上咽頭は鼻腔からのどまでの部位、中咽頭はのどの奥の部位、下咽頭はのどの奥から声帯より少し下までを指す部位です。
咽頭がんの発生原因は発生部位により特徴があります。
上咽頭がんは発生頻度が低く、EBウイルス(エプスタインバールウイルス)への感染により発症リスクが高くなるといわれています。
中咽頭がんは男性に多いがんです。ヒトパピローマウイルス(HPV)への感染が発症リスクが高くなる要因といわれています。
部位により特徴が違いますが、全部位に共通していわれているのは過度の飲酒と喫煙です。下咽頭がんもこの中に含まれています。
また、お酒を飲むと顔が赤くなるような人が過度の飲酒を継続することで、発がんする可能性が高くなることがわかっています。
治療後のアプローチ
先ほどお伝えした通り、まずは「手術」と「放射線治療」が選択されます。これらの治療を終えた後、再発防止のために「化学療法」が継続して実施されることが多いです。
治療後のフォローとしての「化学療法」では身体への影響が少ないものもあり、治療中ほどの副作用を感じることは少ないものの、体質によっては副作用の影響が大きい人もいます。
手術入院などの後、通院しながら「化学療法」を継続することがほとんどです。
再発防止対策
手術で取り除ききれなかったがん組織が再び大きくなってきたり、別の場所に転移してしまったりするといったことを再発といいます。早期の咽頭がんは再発率が低く、2年以内に再発する人は10~20%程度です。
進行がんでは20~40%と再発率は約2倍となっています。同じ場所に再発したり、近くのリンパ節に再発したり、最初にがんがあった場所からは離れた場所にがんが発生することもあります。
咽頭がんは頸部リンパ節に近接しているためリンパ節への転移が起きやすく、リンパ節に転移したがんがリンパの流れに乗って全身へ移動する場合があるのです。
進行がんの再発率が高いため、再発を防止するためには早期発見をし、がんが小さいうちに切除することが大切です。早期発見のためのセルフチェックをして、早く気づいていくことが重要になります。
定期的な検査・診断
治療終了後は定期的な通院が必要となります。がんの転移がないか観察することはもちろん、体調の管理やリハビリテーションを受けるためにも継続して通院が必要です。

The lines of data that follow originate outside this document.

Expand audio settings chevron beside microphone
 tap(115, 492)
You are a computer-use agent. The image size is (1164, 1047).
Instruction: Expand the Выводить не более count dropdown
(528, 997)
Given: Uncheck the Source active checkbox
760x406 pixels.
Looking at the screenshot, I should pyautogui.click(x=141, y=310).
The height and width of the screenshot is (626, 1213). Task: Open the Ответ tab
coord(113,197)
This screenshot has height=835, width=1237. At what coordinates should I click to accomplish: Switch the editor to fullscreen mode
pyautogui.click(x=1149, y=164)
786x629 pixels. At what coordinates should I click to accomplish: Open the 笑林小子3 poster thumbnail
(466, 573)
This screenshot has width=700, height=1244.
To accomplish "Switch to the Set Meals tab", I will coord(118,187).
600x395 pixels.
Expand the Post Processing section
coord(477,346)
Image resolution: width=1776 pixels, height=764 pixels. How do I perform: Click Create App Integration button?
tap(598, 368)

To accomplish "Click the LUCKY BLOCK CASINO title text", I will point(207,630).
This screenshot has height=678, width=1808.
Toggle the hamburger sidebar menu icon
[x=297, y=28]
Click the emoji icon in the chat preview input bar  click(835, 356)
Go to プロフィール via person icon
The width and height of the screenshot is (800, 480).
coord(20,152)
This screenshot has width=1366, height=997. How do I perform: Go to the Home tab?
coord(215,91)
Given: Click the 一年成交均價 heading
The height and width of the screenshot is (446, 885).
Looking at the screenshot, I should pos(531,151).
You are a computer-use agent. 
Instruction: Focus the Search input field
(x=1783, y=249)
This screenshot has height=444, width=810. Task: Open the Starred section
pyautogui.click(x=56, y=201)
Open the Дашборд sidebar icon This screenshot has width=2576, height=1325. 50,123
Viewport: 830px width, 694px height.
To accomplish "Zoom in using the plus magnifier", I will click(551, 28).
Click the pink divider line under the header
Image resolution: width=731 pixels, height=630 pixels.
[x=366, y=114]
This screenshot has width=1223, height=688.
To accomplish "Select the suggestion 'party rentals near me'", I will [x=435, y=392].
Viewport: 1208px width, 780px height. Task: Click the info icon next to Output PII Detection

前述した通り、咽頭がんは約2年以内に再発することが多いため、1〜2ヶ月に1回は通院することが目安となるでしょう。
副作用と向き合う
がんを取り除く手術の後は化学療法を受けることがほとんどです。化学療法では正常な組織にも影響を与えるため、嘔吐や食欲不振・倦怠感などを感じて日常生活が困難に思えるかもしれません。
また身体機能的にがん組織と周囲の組織を大きく切除した場合は、口の開け閉めがしにくくなったり、食べ物を噛むことが難しくなったりすることがあります。
また舌の一部を切除したり、声帯を切除したりした場合などには、発音機能や嚥下機能が損なわれることもあります。咽頭がん治療後の副作用や影響は小さいとはいえません。
また、治療の結果発声が困難になった場合はリハビリテーションを受け、発声法の習得や電気式人工喉頭を使用した代用音声の練習も行っていきます。